Saved entries

============================================================

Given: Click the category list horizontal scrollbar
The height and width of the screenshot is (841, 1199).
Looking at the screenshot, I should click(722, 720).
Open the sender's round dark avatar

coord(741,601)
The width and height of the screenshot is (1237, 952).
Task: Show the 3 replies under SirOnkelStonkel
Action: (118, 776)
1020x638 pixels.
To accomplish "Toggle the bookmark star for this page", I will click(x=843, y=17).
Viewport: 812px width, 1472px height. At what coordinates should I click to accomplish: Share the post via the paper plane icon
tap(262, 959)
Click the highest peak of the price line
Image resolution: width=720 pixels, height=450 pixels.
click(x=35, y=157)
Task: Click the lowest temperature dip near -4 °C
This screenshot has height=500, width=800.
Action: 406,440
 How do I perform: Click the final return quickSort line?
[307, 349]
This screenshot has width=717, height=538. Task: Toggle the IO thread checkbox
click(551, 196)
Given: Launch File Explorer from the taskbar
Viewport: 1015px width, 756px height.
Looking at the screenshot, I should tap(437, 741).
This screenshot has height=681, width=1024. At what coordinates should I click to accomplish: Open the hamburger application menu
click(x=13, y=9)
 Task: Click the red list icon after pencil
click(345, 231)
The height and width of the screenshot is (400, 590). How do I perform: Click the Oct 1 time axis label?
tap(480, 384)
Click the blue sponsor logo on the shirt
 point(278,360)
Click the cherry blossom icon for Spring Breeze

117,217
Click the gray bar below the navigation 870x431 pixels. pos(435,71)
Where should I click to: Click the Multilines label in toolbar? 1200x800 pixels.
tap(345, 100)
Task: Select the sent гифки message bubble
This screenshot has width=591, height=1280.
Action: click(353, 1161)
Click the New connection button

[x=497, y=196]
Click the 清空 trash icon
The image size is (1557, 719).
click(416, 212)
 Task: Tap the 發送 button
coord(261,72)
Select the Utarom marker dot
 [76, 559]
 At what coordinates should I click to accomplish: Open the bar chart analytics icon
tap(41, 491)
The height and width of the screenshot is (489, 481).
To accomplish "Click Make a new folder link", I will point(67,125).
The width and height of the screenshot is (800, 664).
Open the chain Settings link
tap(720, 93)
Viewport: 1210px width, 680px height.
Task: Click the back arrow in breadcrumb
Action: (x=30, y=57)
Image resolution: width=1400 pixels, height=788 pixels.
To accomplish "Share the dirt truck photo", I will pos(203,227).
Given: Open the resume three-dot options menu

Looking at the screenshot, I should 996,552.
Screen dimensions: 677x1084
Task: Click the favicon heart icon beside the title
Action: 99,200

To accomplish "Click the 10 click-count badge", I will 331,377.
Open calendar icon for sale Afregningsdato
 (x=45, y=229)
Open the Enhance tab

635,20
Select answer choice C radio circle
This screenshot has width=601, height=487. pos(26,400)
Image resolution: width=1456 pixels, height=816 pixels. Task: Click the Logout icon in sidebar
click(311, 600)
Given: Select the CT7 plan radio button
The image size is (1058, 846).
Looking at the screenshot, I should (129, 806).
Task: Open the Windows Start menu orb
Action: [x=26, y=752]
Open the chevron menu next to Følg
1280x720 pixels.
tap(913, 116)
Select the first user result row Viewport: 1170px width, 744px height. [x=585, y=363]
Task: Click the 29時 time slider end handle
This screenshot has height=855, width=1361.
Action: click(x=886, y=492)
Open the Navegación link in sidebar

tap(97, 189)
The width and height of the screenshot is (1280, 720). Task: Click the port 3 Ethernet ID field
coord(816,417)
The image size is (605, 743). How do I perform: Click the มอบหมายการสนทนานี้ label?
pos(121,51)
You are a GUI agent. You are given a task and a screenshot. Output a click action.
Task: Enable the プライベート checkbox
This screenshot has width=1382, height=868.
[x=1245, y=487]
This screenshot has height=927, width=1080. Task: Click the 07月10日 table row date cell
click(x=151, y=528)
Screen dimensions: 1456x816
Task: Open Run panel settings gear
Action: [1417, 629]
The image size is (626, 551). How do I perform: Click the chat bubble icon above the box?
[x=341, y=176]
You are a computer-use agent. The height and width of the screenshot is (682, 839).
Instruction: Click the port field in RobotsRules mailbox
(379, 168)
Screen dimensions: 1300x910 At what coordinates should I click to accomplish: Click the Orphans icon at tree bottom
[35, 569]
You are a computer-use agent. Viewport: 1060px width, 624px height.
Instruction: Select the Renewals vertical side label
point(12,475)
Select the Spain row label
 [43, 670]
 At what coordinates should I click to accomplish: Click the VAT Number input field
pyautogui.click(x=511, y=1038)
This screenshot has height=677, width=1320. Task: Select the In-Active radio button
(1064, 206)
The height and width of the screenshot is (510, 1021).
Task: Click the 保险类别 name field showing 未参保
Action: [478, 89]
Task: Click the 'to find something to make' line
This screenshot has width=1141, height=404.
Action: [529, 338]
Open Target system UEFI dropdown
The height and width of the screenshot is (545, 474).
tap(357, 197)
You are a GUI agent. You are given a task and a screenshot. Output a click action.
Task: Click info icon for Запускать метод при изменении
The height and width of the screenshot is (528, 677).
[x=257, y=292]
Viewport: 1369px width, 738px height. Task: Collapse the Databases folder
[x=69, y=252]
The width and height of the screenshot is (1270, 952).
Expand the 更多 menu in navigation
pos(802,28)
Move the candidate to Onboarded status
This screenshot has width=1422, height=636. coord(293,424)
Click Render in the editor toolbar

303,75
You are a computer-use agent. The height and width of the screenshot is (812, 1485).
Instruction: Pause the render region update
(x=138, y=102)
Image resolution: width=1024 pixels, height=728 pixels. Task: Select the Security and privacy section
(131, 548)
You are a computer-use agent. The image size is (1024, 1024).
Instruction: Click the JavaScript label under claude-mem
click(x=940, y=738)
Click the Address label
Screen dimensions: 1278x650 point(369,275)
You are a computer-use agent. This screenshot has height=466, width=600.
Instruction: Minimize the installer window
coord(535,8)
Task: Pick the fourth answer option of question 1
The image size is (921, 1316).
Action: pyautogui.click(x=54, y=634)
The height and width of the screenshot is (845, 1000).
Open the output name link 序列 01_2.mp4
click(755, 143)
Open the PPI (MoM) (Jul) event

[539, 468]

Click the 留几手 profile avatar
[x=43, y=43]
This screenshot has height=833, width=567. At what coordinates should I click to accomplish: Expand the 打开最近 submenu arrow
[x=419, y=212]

============================================================

__ASSIGNED TASK__
Give back all the data exactly as it was written.

__YOUR SOLUTION__
Given: Click the category list horizontal scrollbar
The height and width of the screenshot is (841, 1199).
Looking at the screenshot, I should click(722, 720).
Open the sender's round dark avatar

coord(741,601)
The width and height of the screenshot is (1237, 952).
Task: Show the 3 replies under SirOnkelStonkel
Action: (118, 776)
1020x638 pixels.
To accomplish "Toggle the bookmark star for this page", I will click(x=843, y=17).
Viewport: 812px width, 1472px height. At what coordinates should I click to accomplish: Share the post via the paper plane icon
tap(262, 959)
Click the highest peak of the price line
Image resolution: width=720 pixels, height=450 pixels.
click(x=35, y=157)
Task: Click the lowest temperature dip near -4 °C
This screenshot has height=500, width=800.
Action: 406,440
 How do I perform: Click the final return quickSort line?
[307, 349]
This screenshot has width=717, height=538. Task: Toggle the IO thread checkbox
click(551, 196)
Given: Launch File Explorer from the taskbar
Viewport: 1015px width, 756px height.
Looking at the screenshot, I should tap(437, 741).
This screenshot has height=681, width=1024. At what coordinates should I click to accomplish: Open the hamburger application menu
click(x=13, y=9)
 Task: Click the red list icon after pencil
click(345, 231)
The height and width of the screenshot is (400, 590). How do I perform: Click the Oct 1 time axis label?
tap(480, 384)
Click the blue sponsor logo on the shirt
 point(278,360)
Click the cherry blossom icon for Spring Breeze

117,217
Click the gray bar below the navigation 870x431 pixels. pos(435,71)
Where should I click to: Click the Multilines label in toolbar? 1200x800 pixels.
tap(345, 100)
Task: Select the sent гифки message bubble
This screenshot has width=591, height=1280.
Action: click(353, 1161)
Click the New connection button

[x=497, y=196]
Click the 清空 trash icon
The image size is (1557, 719).
click(416, 212)
 Task: Tap the 發送 button
coord(261,72)
Select the Utarom marker dot
 [76, 559]
 At what coordinates should I click to accomplish: Open the bar chart analytics icon
tap(41, 491)
The height and width of the screenshot is (489, 481).
To accomplish "Click Make a new folder link", I will point(67,125).
The width and height of the screenshot is (800, 664).
Open the chain Settings link
tap(720, 93)
Viewport: 1210px width, 680px height.
Task: Click the back arrow in breadcrumb
Action: (x=30, y=57)
Image resolution: width=1400 pixels, height=788 pixels.
To accomplish "Share the dirt truck photo", I will pos(203,227).
Given: Open the resume three-dot options menu

Looking at the screenshot, I should 996,552.
Screen dimensions: 677x1084
Task: Click the favicon heart icon beside the title
Action: 99,200

To accomplish "Click the 10 click-count badge", I will 331,377.
Open calendar icon for sale Afregningsdato
 (x=45, y=229)
Open the Enhance tab

635,20
Select answer choice C radio circle
This screenshot has width=601, height=487. pos(26,400)
Image resolution: width=1456 pixels, height=816 pixels. Task: Click the Logout icon in sidebar
click(311, 600)
Given: Select the CT7 plan radio button
The image size is (1058, 846).
Looking at the screenshot, I should (129, 806).
Task: Open the Windows Start menu orb
Action: [x=26, y=752]
Open the chevron menu next to Følg
1280x720 pixels.
tap(913, 116)
Select the first user result row Viewport: 1170px width, 744px height. [x=585, y=363]
Task: Click the 29時 time slider end handle
This screenshot has height=855, width=1361.
Action: click(x=886, y=492)
Open the Navegación link in sidebar

tap(97, 189)
The width and height of the screenshot is (1280, 720). Task: Click the port 3 Ethernet ID field
coord(816,417)
The image size is (605, 743). How do I perform: Click the มอบหมายการสนทนานี้ label?
pos(121,51)
You are a GUI agent. You are given a task and a screenshot. Output a click action.
Task: Enable the プライベート checkbox
This screenshot has width=1382, height=868.
[x=1245, y=487]
This screenshot has height=927, width=1080. Task: Click the 07月10日 table row date cell
click(x=151, y=528)
Screen dimensions: 1456x816
Task: Open Run panel settings gear
Action: [1417, 629]
The image size is (626, 551). How do I perform: Click the chat bubble icon above the box?
[x=341, y=176]
You are a computer-use agent. The height and width of the screenshot is (682, 839).
Instruction: Click the port field in RobotsRules mailbox
(379, 168)
Screen dimensions: 1300x910 At what coordinates should I click to accomplish: Click the Orphans icon at tree bottom
[35, 569]
You are a computer-use agent. Viewport: 1060px width, 624px height.
Instruction: Select the Renewals vertical side label
point(12,475)
Select the Spain row label
 [43, 670]
 At what coordinates should I click to accomplish: Click the VAT Number input field
pyautogui.click(x=511, y=1038)
This screenshot has height=677, width=1320. Task: Select the In-Active radio button
(1064, 206)
The height and width of the screenshot is (510, 1021).
Task: Click the 保险类别 name field showing 未参保
Action: [478, 89]
Task: Click the 'to find something to make' line
This screenshot has width=1141, height=404.
Action: [529, 338]
Open Target system UEFI dropdown
The height and width of the screenshot is (545, 474).
tap(357, 197)
You are a GUI agent. You are given a task and a screenshot. Output a click action.
Task: Click info icon for Запускать метод при изменении
The height and width of the screenshot is (528, 677).
[x=257, y=292]
Viewport: 1369px width, 738px height. Task: Collapse the Databases folder
[x=69, y=252]
The width and height of the screenshot is (1270, 952).
Expand the 更多 menu in navigation
pos(802,28)
Move the candidate to Onboarded status
This screenshot has width=1422, height=636. coord(293,424)
Click Render in the editor toolbar

303,75
You are a computer-use agent. The height and width of the screenshot is (812, 1485).
Instruction: Pause the render region update
(x=138, y=102)
Image resolution: width=1024 pixels, height=728 pixels. Task: Select the Security and privacy section
(131, 548)
You are a computer-use agent. The image size is (1024, 1024).
Instruction: Click the JavaScript label under claude-mem
click(x=940, y=738)
Click the Address label
Screen dimensions: 1278x650 point(369,275)
You are a computer-use agent. This screenshot has height=466, width=600.
Instruction: Minimize the installer window
coord(535,8)
Task: Pick the fourth answer option of question 1
The image size is (921, 1316).
Action: pyautogui.click(x=54, y=634)
The height and width of the screenshot is (845, 1000).
Open the output name link 序列 01_2.mp4
click(755, 143)
Open the PPI (MoM) (Jul) event

[539, 468]

Click the 留几手 profile avatar
[x=43, y=43]
This screenshot has height=833, width=567. At what coordinates should I click to accomplish: Expand the 打开最近 submenu arrow
[x=419, y=212]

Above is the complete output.